Será o medo o escudo que me faz sobreviver
ou a lâmina que corta minha voz?

Os algozes nem esperam a carne esfriar.
Tomam o que não é deles com mãos vorazes,
mas o que é “deles”?
Talvez, nesse tempo de mentiras polidas,
seja apenas um roubo invisível,
um jogo em que nos ensinam a perder
antes mesmo de sabermos que estamos jogando.

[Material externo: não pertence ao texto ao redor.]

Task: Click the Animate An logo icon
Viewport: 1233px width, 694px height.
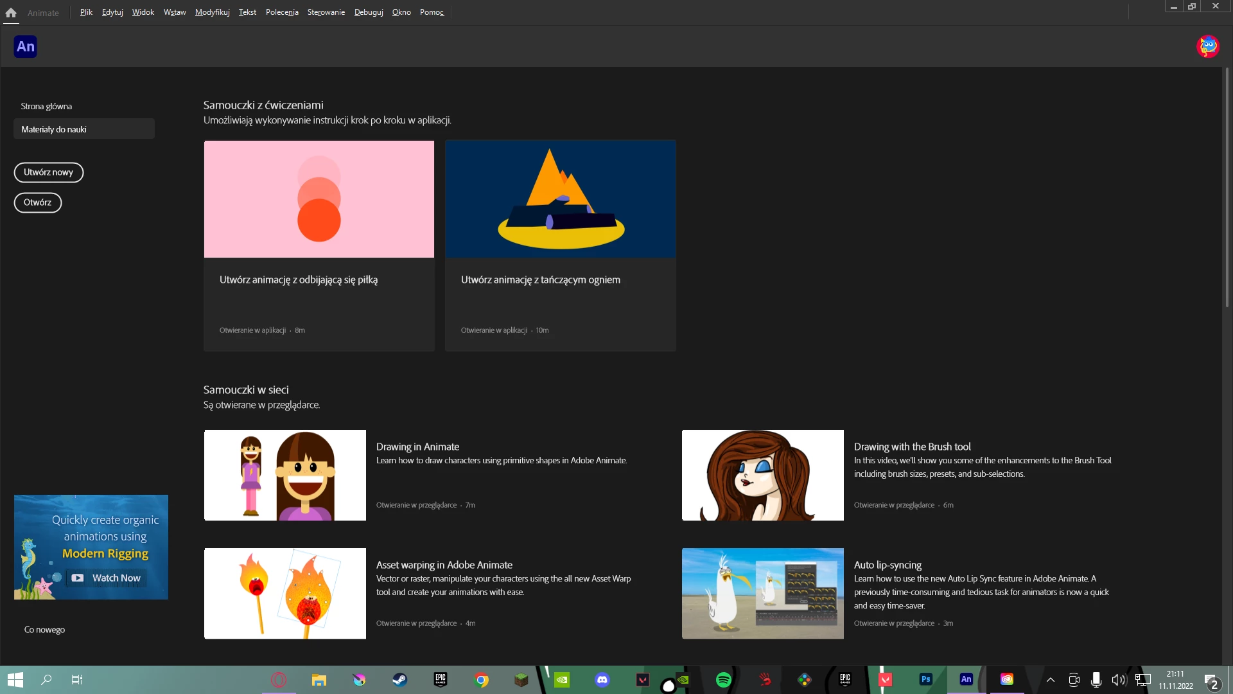Action: pyautogui.click(x=26, y=46)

E eu, que sou todos e sou ninguém,
me encolho, não por falta de coragem,
mas por excesso de dúvida,
por saber que o grito ecoa, mas não chega.
Que a resistência arde, mas não cura.
Será que a carne que eles tomam
um dia foi minha,
ou sempre pertenceu ao ar pesado,
à fumaça que envolve tudo e todos?

Mas há algo mais profundo.
Um medo que não é só de aço,
mas de esquecimento.
De ver a carne esfriarem-se as memórias,
as lutas que um dia existiram em nós,
antes de sermos marionetes
presas em fios que jamais vimos,
mas que nos guiam por becos sem saída,
por corredores infinitos.

Os algozes não esperam,
e, às vezes, me pergunto:
será que nós esperamos demais?
Que a carne esfrie,
que o tempo passe,
que a opressão se dissolva sozinha,
como se a espera fosse revolução.

Eu respiro fundo, mas o ar já não é puro.
As palavras se enredam e se perdem,
e, no fundo, eu sei:
os algozes sempre saberão tomar o que não é deles,
porque nós já não sabemos o que é nosso.